- Text excerpt
'''

Hi Erick,

You can run some end to end integration tests as part of CI. You might want to 
automatically deploy your product to a test environment as part of this 
process. You may still require additional testing; automated or manual, but the 
implication is I can always build my product and have a clear idea of what's 
"done". This means that I can start testing while I'm still working on other 
features during the iteration. There is very little waiting until the end to 
see if it all works.

I'm not saying there aren't going to be exceptions to this rule. There are some 
things my teams leave "until the end" but in general anything you leave off 
your "done" list to the end is an unknown so represents risk.

Ad


From: [email protected] [mailto:[email protected]] On 
Behalf Of Erick Thompson
Sent: Wednesday, December 22, 2010 3:26 PM
To: [email protected]
Cc: [email protected]
Subject: Re: After the Code is Done - Strategies to Ensure Quality

What about integration testing? TDD and CI help for building solid code, but 
there is also a need to test everything together. Perhaps it is UI whitebox 
testing, or some other style if tests that don't tend to get developed in the 
normal course of an iteration.

Erick


Sent from my iPhone

On Dec 22, 2010, at 1:11 PM, Anne Wax 
<[email protected]<mailto:[email protected]>> wrote:
Hi all and thank you.  There's lots to think about here, and I will reread 
later tonight.

I wanted to answer some of your questions and key points.

By end of an iteration I meant end of a sprint, the end of finishing a set of  
features to address a business need that takes longer than one sprint, and at 
the point when a version of the software is released for Production use (vs for 
testing/pilot use).  We'll see if these designations open up a whole new can of 
worms regarding what is 'agile' or not 'agile'.

'''

- Data lines
'''

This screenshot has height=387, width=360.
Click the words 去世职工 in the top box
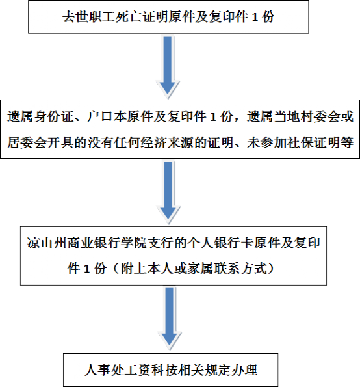pos(89,17)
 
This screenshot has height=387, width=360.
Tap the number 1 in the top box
pos(255,18)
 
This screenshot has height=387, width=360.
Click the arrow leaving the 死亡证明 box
pos(168,66)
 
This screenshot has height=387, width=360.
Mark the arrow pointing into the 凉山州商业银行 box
pos(168,193)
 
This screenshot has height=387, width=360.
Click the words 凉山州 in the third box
pos(47,243)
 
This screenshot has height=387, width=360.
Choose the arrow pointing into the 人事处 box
pos(170,319)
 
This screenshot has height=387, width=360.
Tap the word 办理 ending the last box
pos(244,370)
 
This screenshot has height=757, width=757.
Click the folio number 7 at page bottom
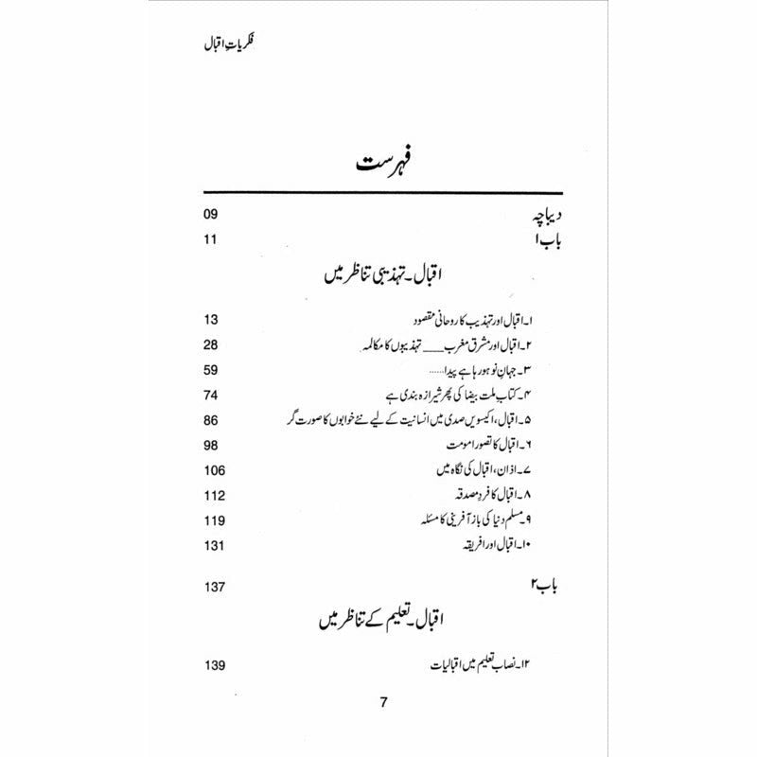(382, 702)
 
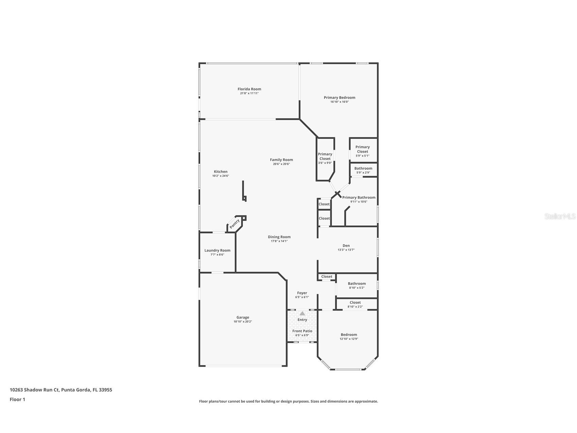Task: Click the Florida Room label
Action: click(x=249, y=89)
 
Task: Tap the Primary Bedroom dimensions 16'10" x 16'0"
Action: click(x=339, y=102)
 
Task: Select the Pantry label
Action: click(x=235, y=224)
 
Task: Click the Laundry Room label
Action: click(x=217, y=251)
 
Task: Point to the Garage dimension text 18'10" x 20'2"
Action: click(x=242, y=322)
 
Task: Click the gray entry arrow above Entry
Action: click(x=302, y=313)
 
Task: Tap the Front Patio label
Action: click(x=302, y=331)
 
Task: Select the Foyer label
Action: click(x=302, y=293)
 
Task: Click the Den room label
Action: click(x=346, y=245)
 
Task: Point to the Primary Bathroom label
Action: click(x=359, y=197)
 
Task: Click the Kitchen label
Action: click(x=220, y=172)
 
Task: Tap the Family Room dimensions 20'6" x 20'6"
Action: click(x=281, y=164)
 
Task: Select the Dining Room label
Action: click(x=279, y=237)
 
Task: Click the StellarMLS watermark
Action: click(x=560, y=216)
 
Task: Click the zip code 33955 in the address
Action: click(x=105, y=390)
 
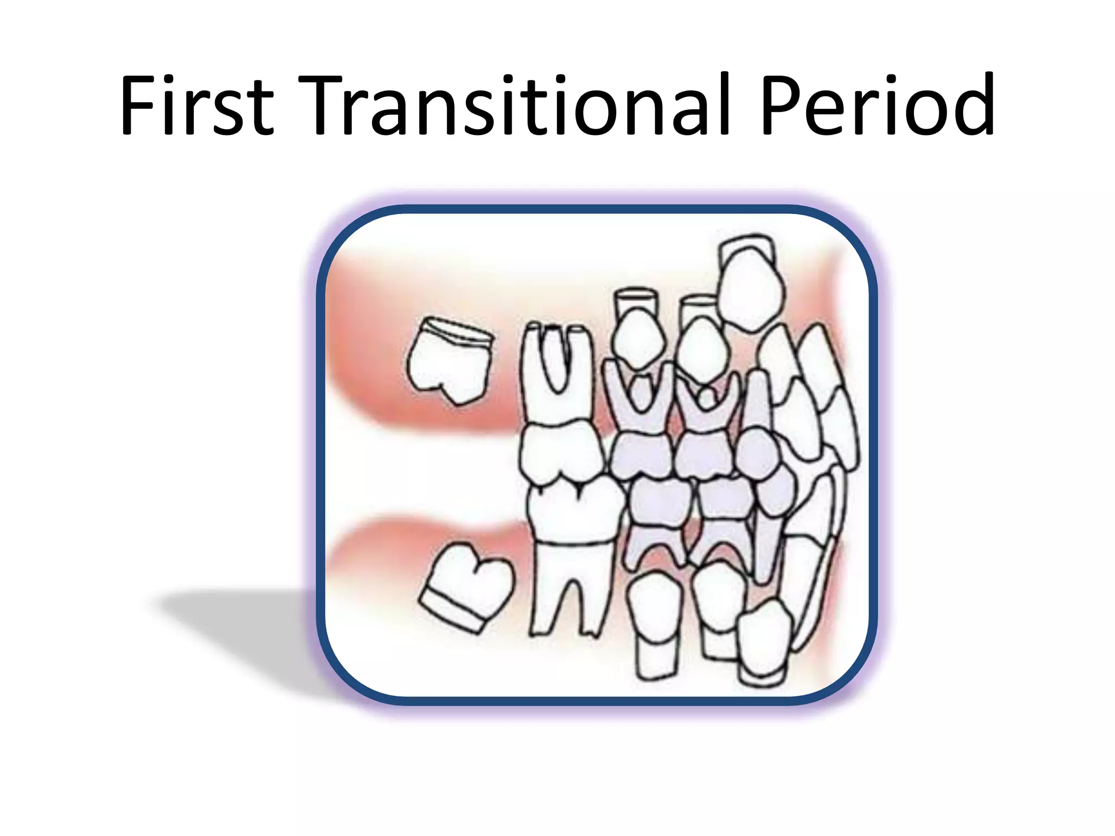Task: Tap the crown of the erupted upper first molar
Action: pos(561,452)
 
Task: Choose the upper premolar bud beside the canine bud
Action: pos(702,348)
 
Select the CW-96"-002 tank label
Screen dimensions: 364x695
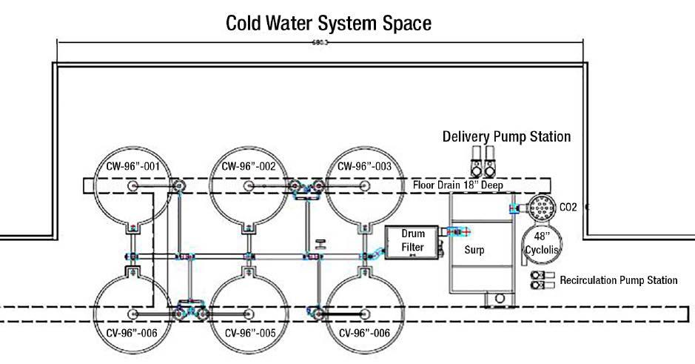(249, 166)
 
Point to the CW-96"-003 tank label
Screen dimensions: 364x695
(364, 166)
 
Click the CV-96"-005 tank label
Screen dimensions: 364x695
(249, 333)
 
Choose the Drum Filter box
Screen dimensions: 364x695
(413, 240)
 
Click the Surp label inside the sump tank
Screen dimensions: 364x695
(474, 250)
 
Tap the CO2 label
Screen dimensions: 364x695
(568, 208)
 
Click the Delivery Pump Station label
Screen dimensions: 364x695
(506, 136)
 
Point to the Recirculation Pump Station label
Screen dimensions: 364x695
(619, 280)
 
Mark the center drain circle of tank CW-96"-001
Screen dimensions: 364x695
(132, 185)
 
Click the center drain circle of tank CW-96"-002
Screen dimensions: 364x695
(249, 185)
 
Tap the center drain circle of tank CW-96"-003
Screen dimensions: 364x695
(364, 185)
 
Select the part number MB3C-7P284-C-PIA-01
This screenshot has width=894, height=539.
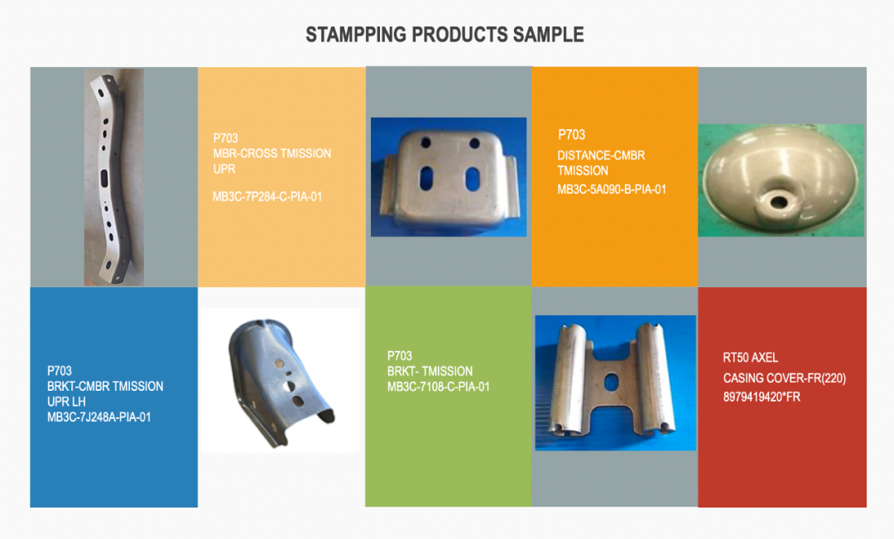pyautogui.click(x=267, y=197)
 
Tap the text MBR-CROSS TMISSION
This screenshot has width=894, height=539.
pyautogui.click(x=272, y=153)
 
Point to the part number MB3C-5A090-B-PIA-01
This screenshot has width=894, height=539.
pyautogui.click(x=612, y=190)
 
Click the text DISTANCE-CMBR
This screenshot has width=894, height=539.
pyautogui.click(x=601, y=155)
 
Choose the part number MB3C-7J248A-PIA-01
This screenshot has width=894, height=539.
pyautogui.click(x=99, y=417)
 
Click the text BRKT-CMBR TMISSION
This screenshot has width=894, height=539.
pyautogui.click(x=105, y=386)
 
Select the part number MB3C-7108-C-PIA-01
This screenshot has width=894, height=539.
pyautogui.click(x=439, y=387)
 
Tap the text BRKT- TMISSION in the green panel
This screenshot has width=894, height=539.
pyautogui.click(x=430, y=371)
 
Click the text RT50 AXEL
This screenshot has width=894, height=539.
pyautogui.click(x=750, y=358)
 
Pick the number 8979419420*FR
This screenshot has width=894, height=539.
pyautogui.click(x=762, y=397)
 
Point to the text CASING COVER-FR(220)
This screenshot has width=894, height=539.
pyautogui.click(x=785, y=378)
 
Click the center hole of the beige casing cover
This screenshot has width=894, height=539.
pyautogui.click(x=777, y=201)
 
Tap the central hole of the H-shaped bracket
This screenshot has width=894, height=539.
pyautogui.click(x=611, y=383)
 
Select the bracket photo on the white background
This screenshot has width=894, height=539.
pyautogui.click(x=280, y=381)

'''

- Goal
Reproduce the stretch of the email thread on testing from "On Dec 22, 2010, at" through "or not 'agile'.". The records play no part in what comes next.

- Exercise output
On Dec 22, 2010, at 1:11 PM, Anne Wax 
<[email protected]<mailto:[email protected]>> wrote:
Hi all and thank you.  There's lots to think about here, and I will reread 
later tonight.

I wanted to answer some of your questions and key points.

By end of an iteration I meant end of a sprint, the end of finishing a set of  
features to address a business need that takes longer than one sprint, and at 
the point when a version of the software is released for Production use (vs for 
testing/pilot use).  We'll see if these designations open up a whole new can of 
worms regarding what is 'agile' or not 'agile'.